Typically, one union member said, asylum officers are taught to use a “reasonable man” standard — if a reasonable person could conclude, based on the facts available, that someone was being targeted based on group membership, that is sufficient to allow them to stay. (In one of the cases overruled by headquarters, for example, the asylum seeker was treated differently from his fellow captives — something that under a “reasonable man” standard could have been used to demonstrate he was being targeted whether the cartels explicitly said so or not.) But in this case, they said, “I wasn’t allowed to go positive” on those grounds.
“I’m afraid this is the end”
The asylum corps was already feeling ground down before MPP went into effect: They’ve had to implement other Trump administration efforts to restrict asylum, from DOJ decisions limiting domestic and gang violence claims to the short-lived “asylum ban,” while doing more screening interviews than ever.
But to many of them, MPP feels like a bright line has been crossed: They are no longer being trusted to do their jobs, no longer allowed to use the discretion they are supposed to have as adjudicators to protect the integrity of the asylum system while upholding the principle of non-refoulement.
A senior union member said that three younger colleagues had come to them in tears over their involvement in MPP, saying, “I don’t know that I can do this.”
They’re waiting to see what happens in the ongoing litigation over the program. But even if MPP is put on hold, they feel, there will just be some other attempt to override their discretion and force them to push people back — something that MPP has shown is possible.

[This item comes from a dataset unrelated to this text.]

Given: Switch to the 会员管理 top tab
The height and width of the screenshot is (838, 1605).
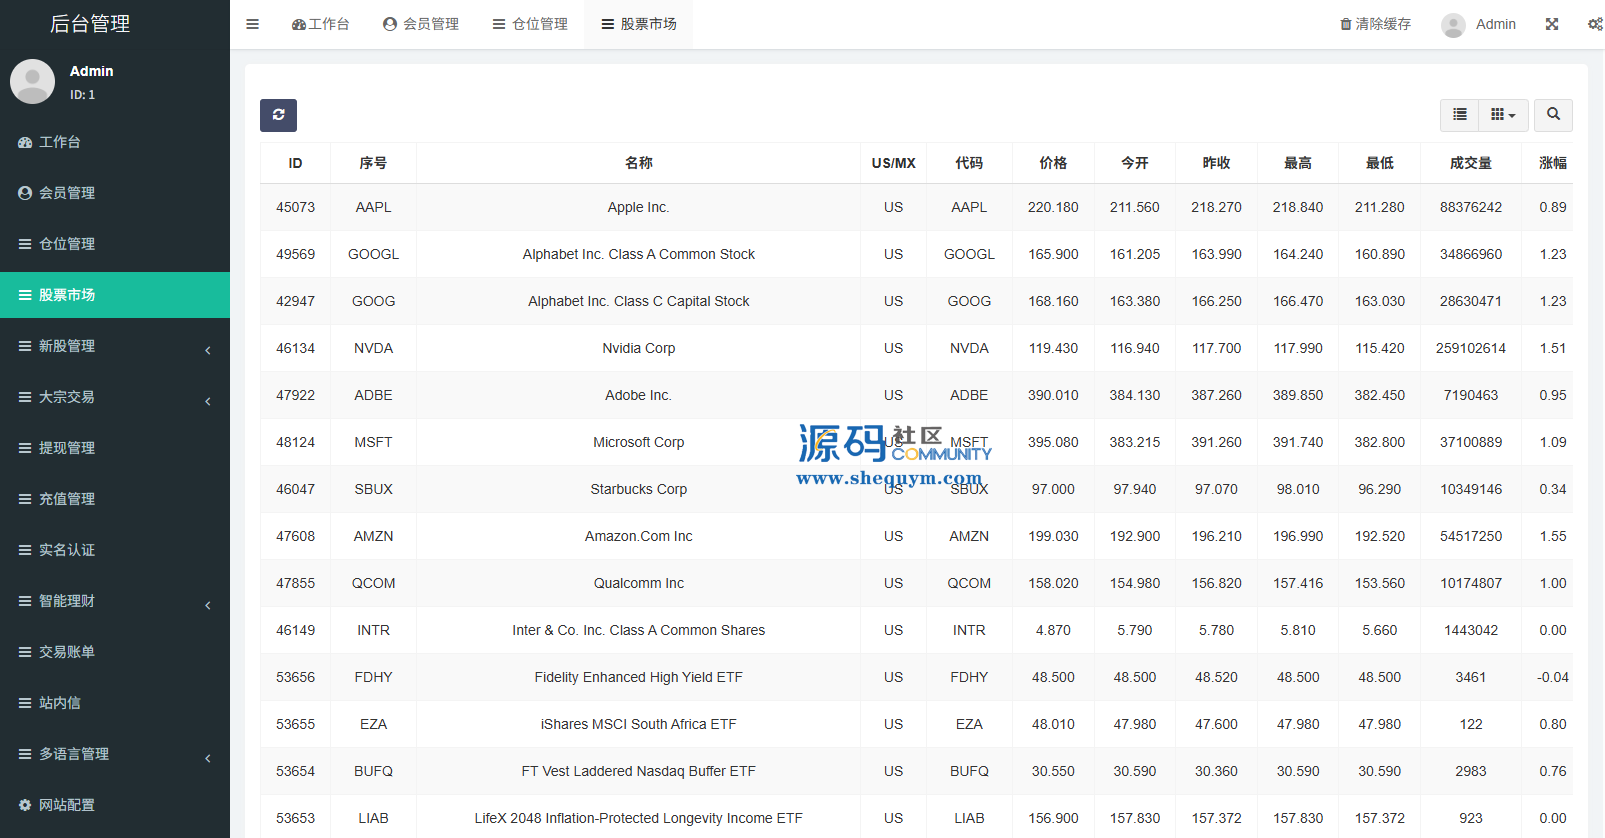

A younger asylum officer told Vox, “I want to be able to say, when I’m Michael [Knowles]’s age, that I’ve been working in this field as long as he has” — longer than the younger asylum officer has even been alive.
“I’m afraid I’m not going to be able to,” they told me. “I’m afraid this is the end of the program.”
Correction: This article has been corrected to reflect Michael Knowles’ position in the union representing USCIS officers.